Sono mille le storie che il Tour de France ha scritto dal 1903 ad oggi. Storie di imprese e di campioni, storie di tracolli e di crisi, di polvere, di cadute, di montagne assassine e di vento, di pietre e di neve. Storie uniche, a volte anche incredibili, se rilette ai giorni nostri.
Ne abbiamo scelte dieci dedicate a corridori che per un sol giorno hanno indossato la maglia gialla. Non sono uomini da record, ma sono accomunati da una storia tutta da scoprire. La seconda è quella di Amédée Fournier

È il 1939, la vigilia del Tour de France è carica di venti di guerra anche se nessuno ha ben capito che a fine corsa passeranno otto anni prima di tornare a ripensare alla corsa.

È un Tour per nazionali e formazioni regionali, la Francia deve rinunciare a due leader come André Leducq et Antonin Magne ma si affida a talenti che si chiamano Victor Cosson, René Vietto e Maurice Archambaud. Nessuno ha pensato a convocare - né in nazionale né in una delle quattro grandi rappresentative regionali - Amédée Fournier ma una defezione dell’ultimo minuto libera un posto insperato nella selezione del Nord-Est-Ile de France. Per Amédée è il secondo Tour: nel 1936 si era schierato al via come touriste-routier ma si era fratturato il polso in una caduta nella quarta tappa ed era stato costretto al ritiro.

Stavolta il pupillo di Charles Pélissier, fresco di ritiro, sceglie la carta dell’esperienza: allora come oggi la prima tappa è scoppiettante, elettrica, pericolosa. Tutti vogliono attaccare, senza conoscere bene le loro forze, tutti ci voglio provare ma Fournier attende con pazienza.

«Avete visto per caso, in questa giornata, il giovane “Médoche’’ correre verso la maglia gialla come hanno fatto i tanti giovani senza cervello di cui vi ho parlato? No. Lui ha fatto come i piccoli topolini discreti e nessuno si è accorto di lui» scrive Henri Desgrange sulle colonne dell’Auto elogiando la strategia del vincitore. Perché non è che a pochissimi chilometri dal traguardo di Caen (raggiunto 215 chilometri dopo la partenza da Parigi) che Fournier passa all’azione insieme ad altri sette ciclisti per andare a caccia di Romain Maes, scattato tutto solo.

Una volta raggiunto il velodromo di Caen Amédée - che conosce bene la pista essendo stato tra l’altro medaglia d’argento ai Giochi Olimpici di Los Angeles nel 1932 nell’inseguimento a squadre (oro all'Italia di Cimatti, Pedretti, Ghilardi e Borsari) - fa affidamento a tutta la velocità che ha nelle gambe e vola alla vittoria. E racconta: «Ho avuto una sorta di allucinazione, ho capito all’improvviso di poter essere io a vincere e a conquistare la maglia gialla. È stato come se avessi ricevuto un pugno al mento, ho iniziato a spingere come un forsennato... E quando mi sono svegliato, avevo vinto».
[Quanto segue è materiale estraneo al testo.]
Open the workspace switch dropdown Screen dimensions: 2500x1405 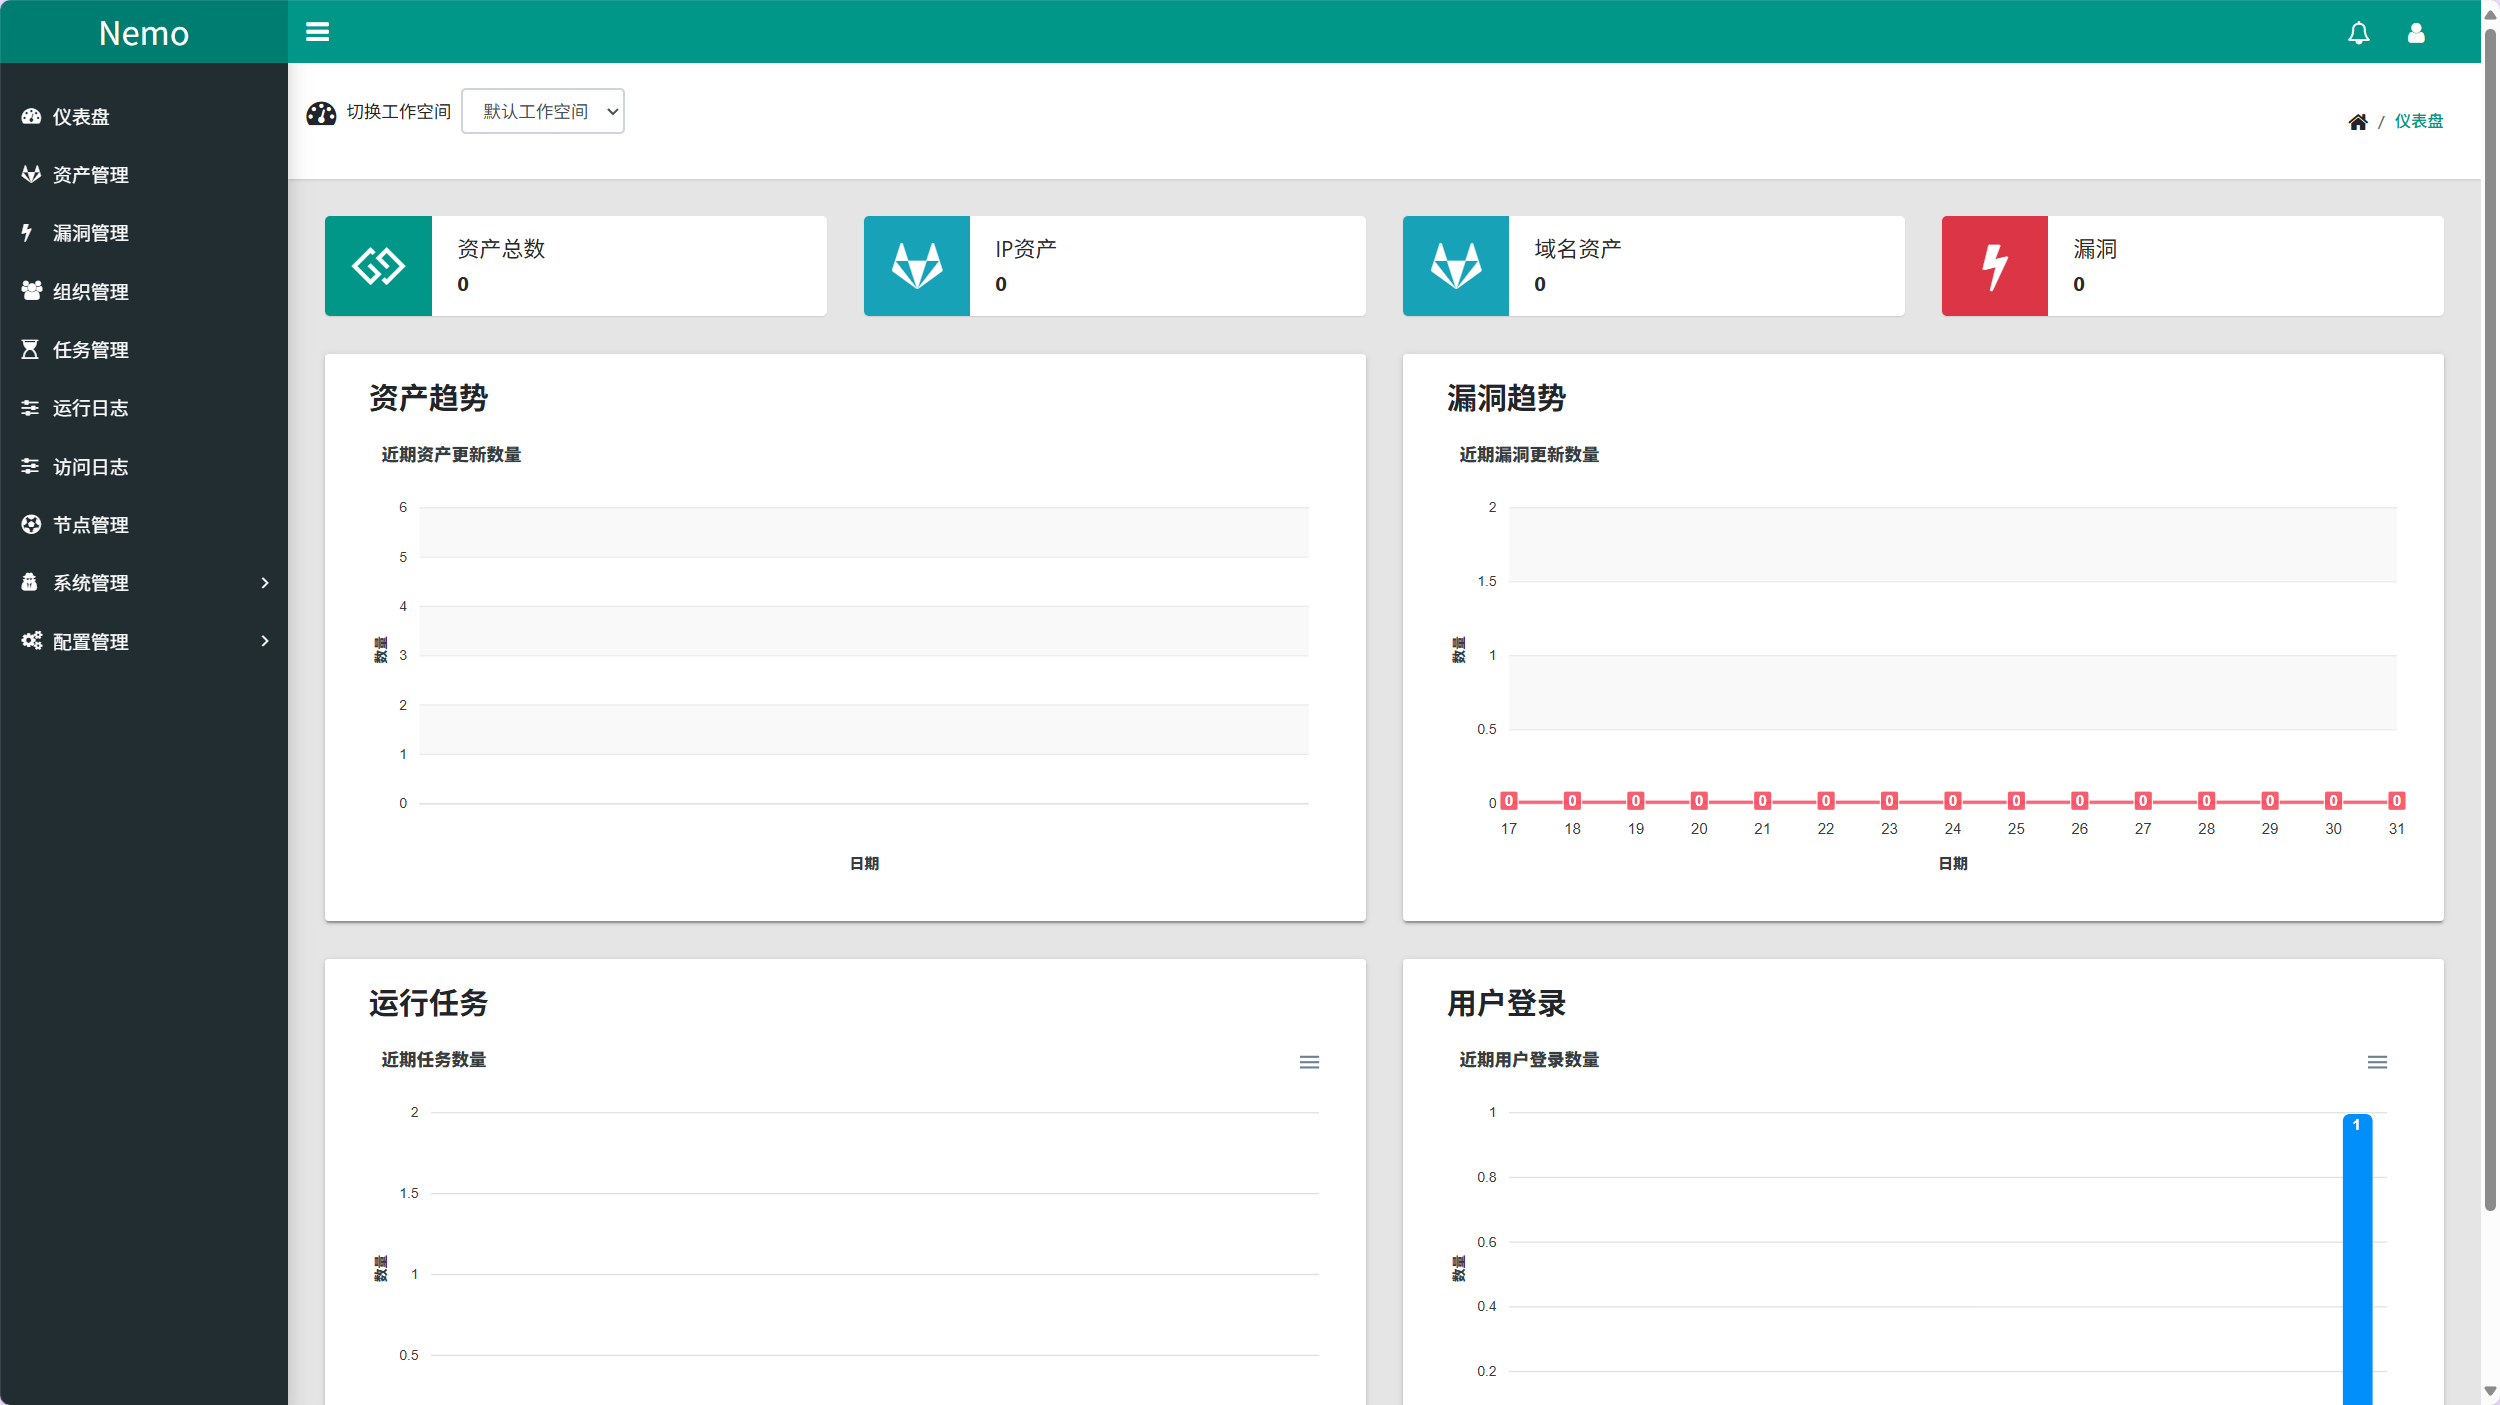pos(543,111)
Purtroppo, i 30 secondi di abbuono guadagnati non gli bastarono l’indomani - sui 63 chilometri della crono da Caen a Vire - a tener testa proprio a Romain Maes che prese tappa e maglia.

Ma la favola di quel Tour per Fournier non era comunque ancora finita perché - dopo aver conosciuto giorni molto difficili - al velodromo di Nantes firma un altra volata vincente. In hotel stavolta non parla più di allucinazione: forse aveva capito di aver vissuto il suo ultimo giorno di gloria sulle strade della Grande Boucle.